Za równowartość około 287 mln złotych nowy właściciel będzie miał m.in. tzw. panic room, salę kinową z ekranem o szerokości 3,6 metrów, własny bar, salę fitness oraz basen.

Poza tym dom mieści siedem sypialni, sześc łazienek i trzy garderoby wielkości pokojów tzw. powder room. W sumie w domu jest 19 pomieszczeń.

Imponująca rezydencja, tzw. town house, o powierzchni około 1860 metrów kwadratowych znajduje się przy 12 E 69th St, na Upper East Side, a z jej okien widać Central Park.

Dom, który został wybudowany w 1884 roku, ostatni raz został wystawiony na sprzedaż z ceną wywoławczą 114 mln dolarów w 2013 roku. Mimo obniżki ceny do 98 mln nie znalazł nabywcy.

Właścicielem sprzedającym nieruchomości jest miliarder Vincent Viola, który w 2005 roku kupił rezydencję za jedną czwarta obecnej sumy transakcyjnej.

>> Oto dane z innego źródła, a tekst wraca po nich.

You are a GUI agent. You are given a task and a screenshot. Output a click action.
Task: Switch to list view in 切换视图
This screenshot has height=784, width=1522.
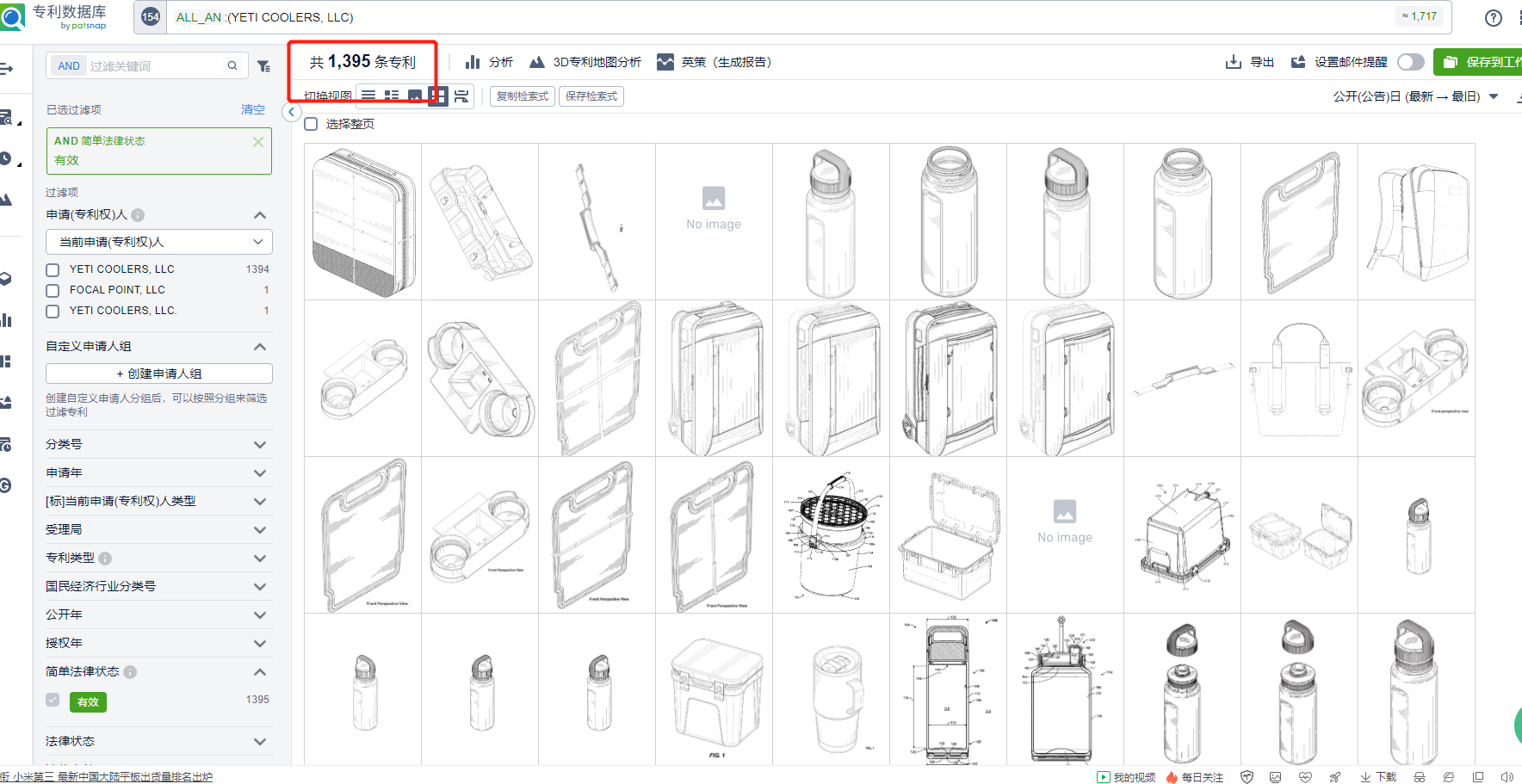click(x=368, y=96)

Viola, który przez kilka tygodni był kandydatem na sekretarza ds. armii w administracji Donalda Trumpa, przeprowadził gruntowny remont domu, znacznie podnosząc jego wartość i dodając takie udogodnienia jak winda, ogrzewanie podłogowe, pokój gier oraz sauna. Viola zdecydował się też na wystrój wnętrz w stylu francuskiego Wersalu - dużo złota, marmurów i aksamitu oraz pluszu.